In addition to weekly posts, you'll notice that some future posts will be marked with "[vegan]" at the end of their titles. I've been introduced to the vegan lifestyle over the past year and have made it my goal to create recipes that pass all my tests as usual, but just so happen to be vegan at the same time.
There's a common idea out there that vegan food simply cannot taste good. Without dairy (or meat), there's no way you can make classic dishes that we all know and love. Vegans just have to suffer. But that's simply not true. I've learned that ingredients that I'm familiar with can be used in new ways to create some pretty amazing dishes. Flax seeds are used in this recipe to replace eggs. Cashews will be used in future vegan posts to create creamy sauces and cheesecakes. Vegetable stock can always replace chicken stock in recipes you might have already. And the list goes on. I've noticed that just by planning my meals around this idea, I'm automatically filling my fridge and cupboards with healthier options and missing dairy less and less.

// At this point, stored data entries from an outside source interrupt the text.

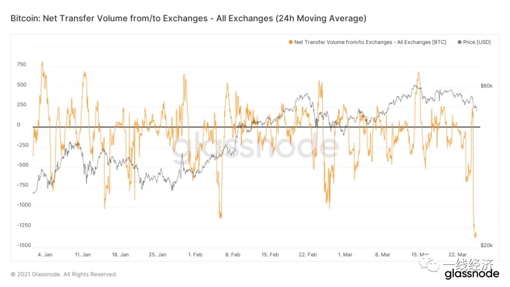Click the 750 y-axis label
This screenshot has width=510, height=287.
point(22,65)
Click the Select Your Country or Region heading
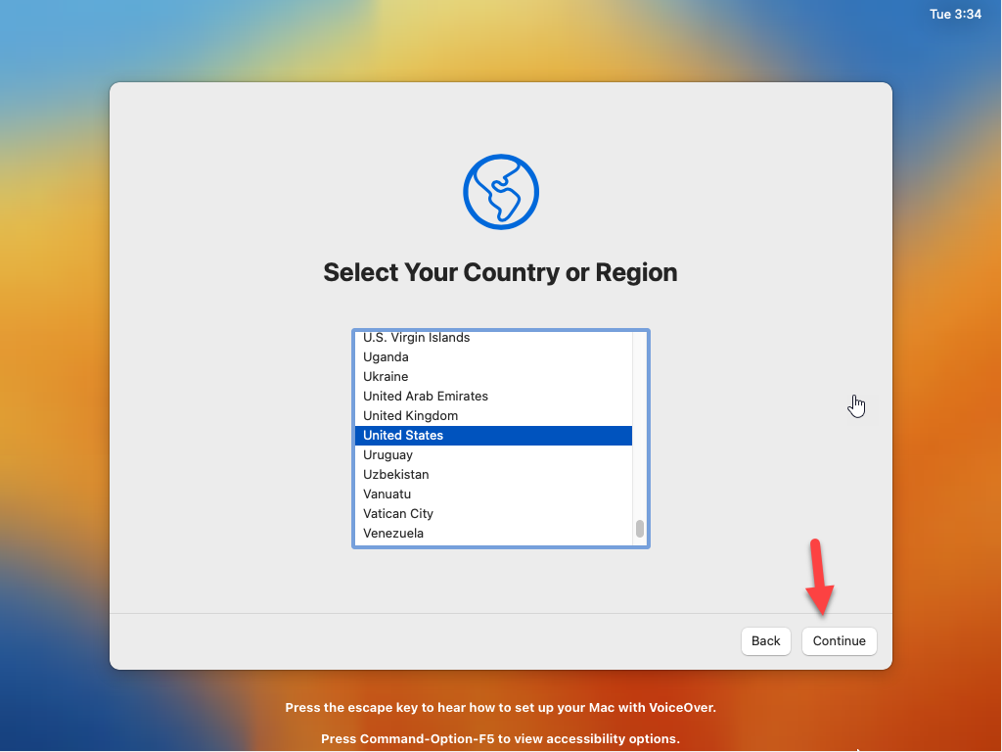Screen dimensions: 1002x752 (500, 272)
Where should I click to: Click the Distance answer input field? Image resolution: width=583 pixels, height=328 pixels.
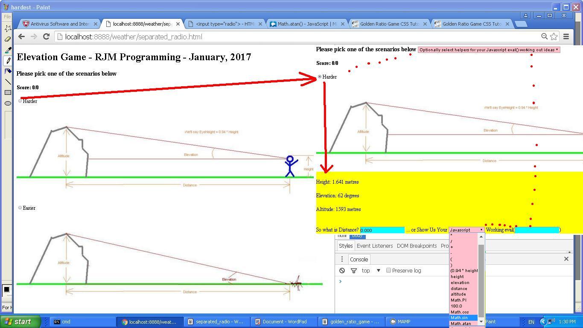(382, 230)
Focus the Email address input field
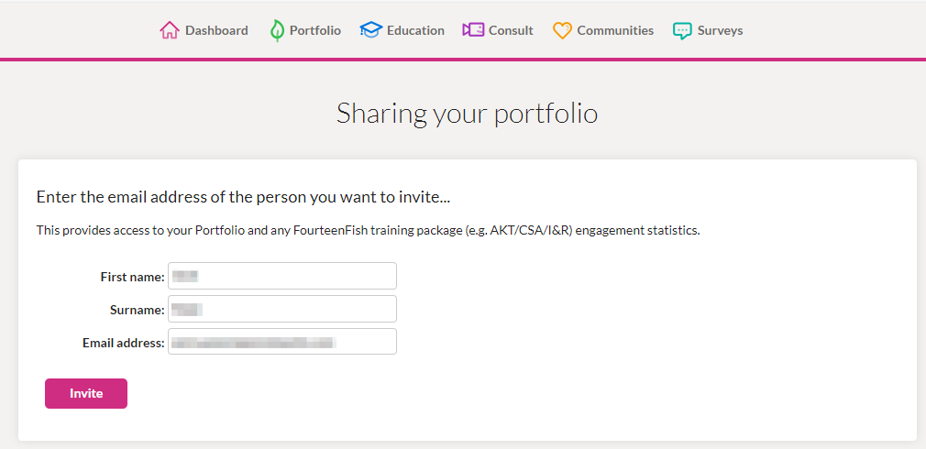The width and height of the screenshot is (926, 449). coord(282,342)
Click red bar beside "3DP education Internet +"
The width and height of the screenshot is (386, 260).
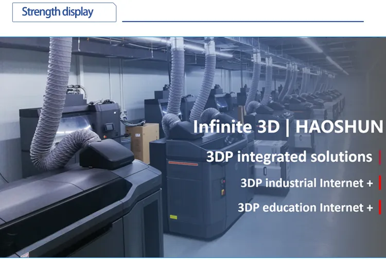tap(380, 207)
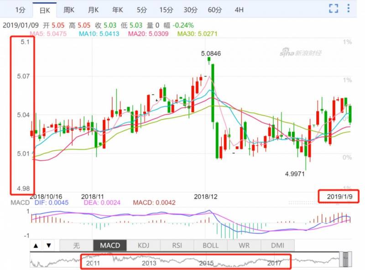Show the 年K yearly chart
365x270 pixels.
[x=118, y=10]
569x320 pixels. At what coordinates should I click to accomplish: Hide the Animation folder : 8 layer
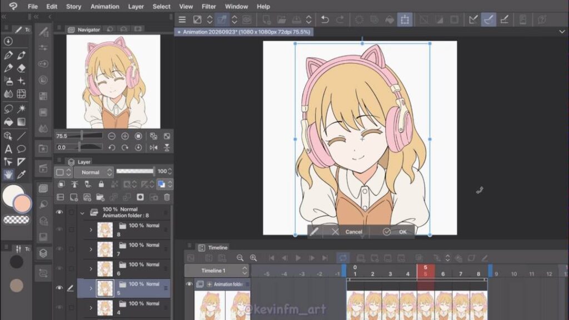click(59, 212)
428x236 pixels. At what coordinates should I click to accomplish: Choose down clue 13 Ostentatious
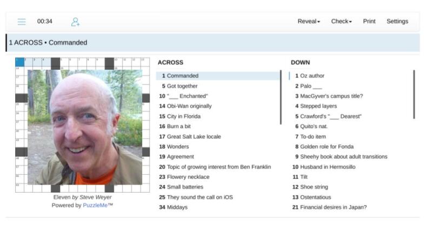click(315, 197)
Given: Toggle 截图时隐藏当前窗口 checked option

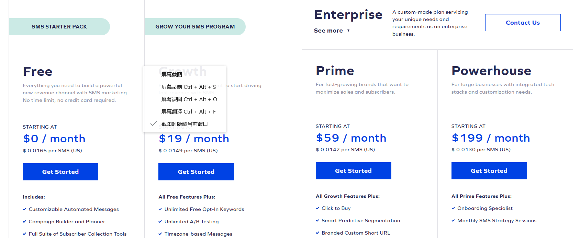Looking at the screenshot, I should (185, 124).
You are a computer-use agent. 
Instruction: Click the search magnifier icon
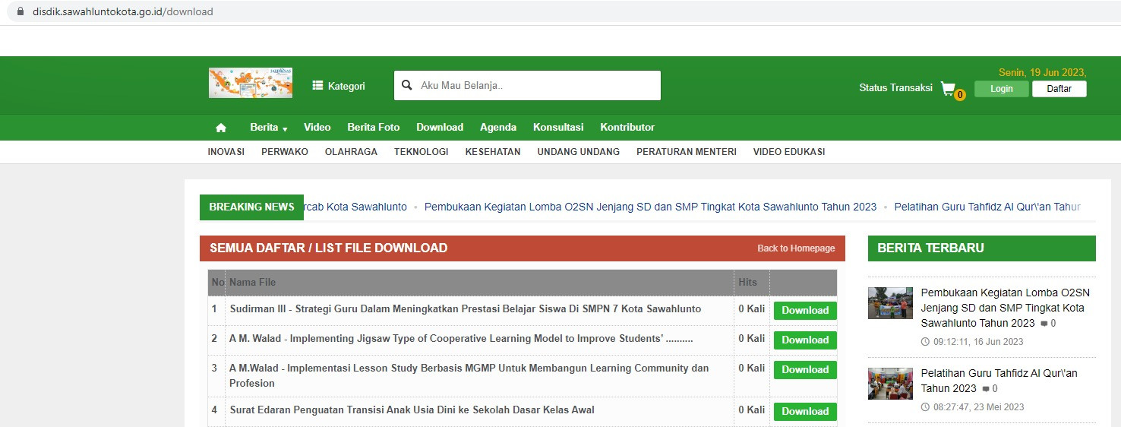[x=406, y=86]
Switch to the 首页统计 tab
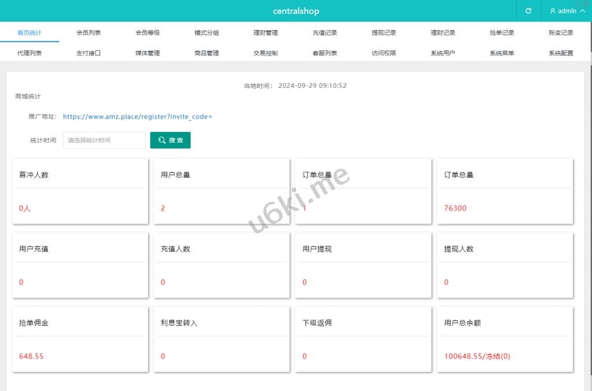Screen dimensions: 592x391 [x=29, y=33]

Since 'all food' truly is considered on this site, I want to give vegan dishes a fair shot and show readers that they can stand up to anything else on this blog. Some of the best dishes I've had while eating out recently (South American arepas, wild mushroom stuffed ravioli with a garlic cashew cream sauce, and rice noodles and vegetables tossed in a coconut curry sauce) just happen to be vegan. And if it weren't for the fact that they were served at vegan restaurants, I wouldn't have known they were vegan.
So with that, I present vegan chocolate chip cookies. I started with my favorite cookie recipe of all time and replaced butter, eggs, and chocolate chips with vegan options. And then added some cinnamon and coconut sugar for a twist in flavor and coconut and oats for some added chewiness. I was pleased to see that the end product had a nice balance of texture, as well as a strong flavor profile. Win-win!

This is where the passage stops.